**Required work**
Word for word, restate the lines of the material below from its first line through the one containing "Task: Step back one frame". Omit the rest.
+ + +
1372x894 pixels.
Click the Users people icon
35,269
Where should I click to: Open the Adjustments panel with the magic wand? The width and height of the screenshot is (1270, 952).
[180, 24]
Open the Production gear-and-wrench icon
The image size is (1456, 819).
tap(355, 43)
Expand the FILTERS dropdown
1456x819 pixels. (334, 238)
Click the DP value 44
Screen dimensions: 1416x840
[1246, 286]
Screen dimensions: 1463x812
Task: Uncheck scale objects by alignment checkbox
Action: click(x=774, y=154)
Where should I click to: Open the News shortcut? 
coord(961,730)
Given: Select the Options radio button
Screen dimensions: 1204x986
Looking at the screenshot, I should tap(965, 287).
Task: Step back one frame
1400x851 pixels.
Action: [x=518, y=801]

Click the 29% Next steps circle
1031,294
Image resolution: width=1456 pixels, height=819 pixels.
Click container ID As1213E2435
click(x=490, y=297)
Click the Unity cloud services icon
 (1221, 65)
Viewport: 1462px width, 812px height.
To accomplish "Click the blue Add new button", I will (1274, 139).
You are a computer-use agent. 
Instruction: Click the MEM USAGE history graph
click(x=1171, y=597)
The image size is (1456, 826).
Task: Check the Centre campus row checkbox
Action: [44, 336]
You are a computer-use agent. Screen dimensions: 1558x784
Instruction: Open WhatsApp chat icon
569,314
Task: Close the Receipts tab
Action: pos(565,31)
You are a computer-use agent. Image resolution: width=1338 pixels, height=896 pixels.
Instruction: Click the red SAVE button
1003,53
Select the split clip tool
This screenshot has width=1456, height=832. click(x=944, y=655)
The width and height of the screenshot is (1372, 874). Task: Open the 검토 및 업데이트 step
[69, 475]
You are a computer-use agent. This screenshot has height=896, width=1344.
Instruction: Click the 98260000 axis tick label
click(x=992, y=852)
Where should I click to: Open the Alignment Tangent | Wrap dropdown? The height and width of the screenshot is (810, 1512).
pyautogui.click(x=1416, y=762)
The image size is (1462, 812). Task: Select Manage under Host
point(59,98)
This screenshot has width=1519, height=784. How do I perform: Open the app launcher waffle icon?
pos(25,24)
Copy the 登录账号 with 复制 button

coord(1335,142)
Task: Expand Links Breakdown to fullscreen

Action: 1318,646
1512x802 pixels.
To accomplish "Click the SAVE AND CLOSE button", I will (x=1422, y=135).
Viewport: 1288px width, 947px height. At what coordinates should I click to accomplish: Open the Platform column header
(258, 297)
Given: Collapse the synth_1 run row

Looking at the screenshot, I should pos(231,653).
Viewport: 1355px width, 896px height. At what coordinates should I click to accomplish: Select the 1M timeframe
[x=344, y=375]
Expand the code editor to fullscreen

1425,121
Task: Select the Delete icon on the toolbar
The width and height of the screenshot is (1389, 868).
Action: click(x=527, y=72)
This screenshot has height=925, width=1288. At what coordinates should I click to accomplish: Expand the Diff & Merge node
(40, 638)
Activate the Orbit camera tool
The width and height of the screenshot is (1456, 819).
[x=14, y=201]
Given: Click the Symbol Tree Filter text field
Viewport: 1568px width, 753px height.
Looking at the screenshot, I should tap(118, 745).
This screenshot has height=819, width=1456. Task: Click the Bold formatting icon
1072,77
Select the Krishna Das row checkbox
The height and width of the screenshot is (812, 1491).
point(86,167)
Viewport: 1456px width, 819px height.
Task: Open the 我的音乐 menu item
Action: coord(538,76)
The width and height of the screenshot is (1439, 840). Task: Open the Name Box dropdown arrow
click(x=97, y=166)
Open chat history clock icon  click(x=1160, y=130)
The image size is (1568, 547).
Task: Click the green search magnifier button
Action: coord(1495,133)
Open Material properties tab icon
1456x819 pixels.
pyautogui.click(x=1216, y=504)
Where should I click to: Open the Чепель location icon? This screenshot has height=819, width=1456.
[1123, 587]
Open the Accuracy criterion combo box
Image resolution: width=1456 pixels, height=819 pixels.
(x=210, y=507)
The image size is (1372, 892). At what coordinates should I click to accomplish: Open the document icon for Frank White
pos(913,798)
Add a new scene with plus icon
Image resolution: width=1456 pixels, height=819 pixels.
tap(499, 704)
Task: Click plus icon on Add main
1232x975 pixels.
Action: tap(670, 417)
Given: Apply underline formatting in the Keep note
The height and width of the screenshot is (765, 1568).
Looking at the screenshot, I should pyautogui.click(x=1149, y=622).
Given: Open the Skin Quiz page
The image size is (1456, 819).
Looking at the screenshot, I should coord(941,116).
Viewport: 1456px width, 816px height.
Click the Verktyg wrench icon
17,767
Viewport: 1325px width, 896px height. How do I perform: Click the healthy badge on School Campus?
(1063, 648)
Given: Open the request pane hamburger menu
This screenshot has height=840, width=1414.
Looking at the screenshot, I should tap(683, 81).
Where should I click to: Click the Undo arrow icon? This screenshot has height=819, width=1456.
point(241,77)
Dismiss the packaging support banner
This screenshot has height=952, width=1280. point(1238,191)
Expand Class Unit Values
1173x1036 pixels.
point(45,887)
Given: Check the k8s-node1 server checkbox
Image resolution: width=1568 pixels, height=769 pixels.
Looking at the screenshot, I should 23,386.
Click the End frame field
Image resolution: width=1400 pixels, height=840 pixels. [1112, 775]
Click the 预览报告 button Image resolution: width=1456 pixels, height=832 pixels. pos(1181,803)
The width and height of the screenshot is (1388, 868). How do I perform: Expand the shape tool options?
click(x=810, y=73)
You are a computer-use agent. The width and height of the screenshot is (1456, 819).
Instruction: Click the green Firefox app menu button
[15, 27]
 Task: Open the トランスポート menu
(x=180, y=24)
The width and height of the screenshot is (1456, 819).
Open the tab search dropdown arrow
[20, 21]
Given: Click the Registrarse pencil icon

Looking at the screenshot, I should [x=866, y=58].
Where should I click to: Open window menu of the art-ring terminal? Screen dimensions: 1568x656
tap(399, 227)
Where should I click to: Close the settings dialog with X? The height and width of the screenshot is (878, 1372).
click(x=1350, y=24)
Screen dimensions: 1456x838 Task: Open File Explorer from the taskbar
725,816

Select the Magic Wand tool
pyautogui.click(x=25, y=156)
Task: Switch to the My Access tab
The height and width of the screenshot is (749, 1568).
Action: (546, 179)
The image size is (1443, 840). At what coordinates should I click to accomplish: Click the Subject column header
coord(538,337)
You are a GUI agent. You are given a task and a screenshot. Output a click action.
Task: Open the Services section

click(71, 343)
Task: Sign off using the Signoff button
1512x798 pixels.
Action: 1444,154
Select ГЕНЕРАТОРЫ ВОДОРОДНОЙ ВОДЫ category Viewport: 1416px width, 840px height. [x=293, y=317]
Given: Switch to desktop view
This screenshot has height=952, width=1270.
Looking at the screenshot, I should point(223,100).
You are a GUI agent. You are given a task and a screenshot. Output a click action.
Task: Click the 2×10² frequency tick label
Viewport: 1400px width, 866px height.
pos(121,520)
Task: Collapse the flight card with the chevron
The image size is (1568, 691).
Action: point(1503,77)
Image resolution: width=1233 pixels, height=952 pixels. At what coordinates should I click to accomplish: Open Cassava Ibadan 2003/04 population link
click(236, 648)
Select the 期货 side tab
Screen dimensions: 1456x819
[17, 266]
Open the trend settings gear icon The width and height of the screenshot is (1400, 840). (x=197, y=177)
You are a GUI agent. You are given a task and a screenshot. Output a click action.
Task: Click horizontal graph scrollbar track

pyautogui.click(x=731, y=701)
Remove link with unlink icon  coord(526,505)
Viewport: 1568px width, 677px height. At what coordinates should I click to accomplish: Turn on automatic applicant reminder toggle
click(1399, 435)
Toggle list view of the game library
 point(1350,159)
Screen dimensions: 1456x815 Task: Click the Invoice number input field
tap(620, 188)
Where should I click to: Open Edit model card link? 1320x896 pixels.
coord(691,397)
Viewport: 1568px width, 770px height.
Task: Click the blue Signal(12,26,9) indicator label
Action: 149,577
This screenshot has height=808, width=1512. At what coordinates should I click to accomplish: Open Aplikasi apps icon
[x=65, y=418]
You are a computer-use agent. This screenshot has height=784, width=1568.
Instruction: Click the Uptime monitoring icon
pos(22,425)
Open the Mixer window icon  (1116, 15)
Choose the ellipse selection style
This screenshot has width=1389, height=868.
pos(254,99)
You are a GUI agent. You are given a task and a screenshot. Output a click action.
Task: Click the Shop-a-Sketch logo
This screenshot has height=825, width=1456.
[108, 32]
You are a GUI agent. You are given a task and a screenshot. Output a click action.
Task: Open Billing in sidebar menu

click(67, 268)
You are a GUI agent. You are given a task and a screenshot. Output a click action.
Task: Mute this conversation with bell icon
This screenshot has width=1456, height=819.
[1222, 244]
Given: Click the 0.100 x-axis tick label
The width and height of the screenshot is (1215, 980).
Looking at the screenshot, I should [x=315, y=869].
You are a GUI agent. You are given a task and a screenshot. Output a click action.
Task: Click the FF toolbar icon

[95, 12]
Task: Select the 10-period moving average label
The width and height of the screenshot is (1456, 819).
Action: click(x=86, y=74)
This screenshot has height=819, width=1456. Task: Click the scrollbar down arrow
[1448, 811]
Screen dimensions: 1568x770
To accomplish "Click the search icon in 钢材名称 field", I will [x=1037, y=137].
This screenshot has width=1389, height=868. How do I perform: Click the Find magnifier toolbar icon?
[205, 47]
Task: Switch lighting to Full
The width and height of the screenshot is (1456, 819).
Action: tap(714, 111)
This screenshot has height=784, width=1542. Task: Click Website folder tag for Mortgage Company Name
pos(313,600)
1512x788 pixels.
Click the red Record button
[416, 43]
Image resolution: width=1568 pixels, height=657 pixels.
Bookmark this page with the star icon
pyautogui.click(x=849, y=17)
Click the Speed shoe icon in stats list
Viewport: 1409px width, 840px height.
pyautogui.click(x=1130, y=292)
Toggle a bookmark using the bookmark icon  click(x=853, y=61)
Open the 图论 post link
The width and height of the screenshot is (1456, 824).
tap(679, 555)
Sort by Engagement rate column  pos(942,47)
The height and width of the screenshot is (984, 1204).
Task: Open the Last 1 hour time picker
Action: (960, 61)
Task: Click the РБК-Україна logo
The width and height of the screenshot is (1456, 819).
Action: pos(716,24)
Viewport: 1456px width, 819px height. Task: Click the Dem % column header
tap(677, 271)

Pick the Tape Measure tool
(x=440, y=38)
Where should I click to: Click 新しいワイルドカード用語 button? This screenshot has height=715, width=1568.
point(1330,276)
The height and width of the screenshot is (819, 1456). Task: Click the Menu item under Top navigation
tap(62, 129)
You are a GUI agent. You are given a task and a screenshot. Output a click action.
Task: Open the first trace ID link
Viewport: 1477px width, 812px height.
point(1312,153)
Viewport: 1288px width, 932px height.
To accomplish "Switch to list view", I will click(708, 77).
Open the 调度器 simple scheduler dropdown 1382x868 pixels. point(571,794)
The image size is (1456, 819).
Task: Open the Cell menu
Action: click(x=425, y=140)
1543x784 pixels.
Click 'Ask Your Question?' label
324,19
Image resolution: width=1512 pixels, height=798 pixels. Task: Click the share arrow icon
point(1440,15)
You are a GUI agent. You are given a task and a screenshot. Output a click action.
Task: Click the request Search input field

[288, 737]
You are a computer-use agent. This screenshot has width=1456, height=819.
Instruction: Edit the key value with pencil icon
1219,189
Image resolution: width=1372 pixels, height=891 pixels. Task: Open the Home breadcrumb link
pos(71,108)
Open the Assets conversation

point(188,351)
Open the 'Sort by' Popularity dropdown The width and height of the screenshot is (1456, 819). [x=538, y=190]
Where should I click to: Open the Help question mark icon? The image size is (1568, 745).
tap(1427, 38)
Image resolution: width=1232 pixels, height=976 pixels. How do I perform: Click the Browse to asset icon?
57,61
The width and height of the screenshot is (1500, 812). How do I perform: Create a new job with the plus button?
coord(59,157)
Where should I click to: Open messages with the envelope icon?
+ + +
**Written response**
1372x894 pixels.
Click the Users people icon
35,269
Where should I click to: Open the Adjustments panel with the magic wand? The width and height of the screenshot is (1270, 952).
[180, 24]
Open the Production gear-and-wrench icon
The image size is (1456, 819).
tap(355, 43)
Expand the FILTERS dropdown
1456x819 pixels. (334, 238)
Click the DP value 44
Screen dimensions: 1416x840
[1246, 286]
Screen dimensions: 1463x812
Task: Uncheck scale objects by alignment checkbox
Action: click(x=774, y=154)
Where should I click to: Open the News shortcut? 
coord(961,730)
Given: Select the Options radio button
Screen dimensions: 1204x986
Looking at the screenshot, I should tap(965, 287).
Task: Step back one frame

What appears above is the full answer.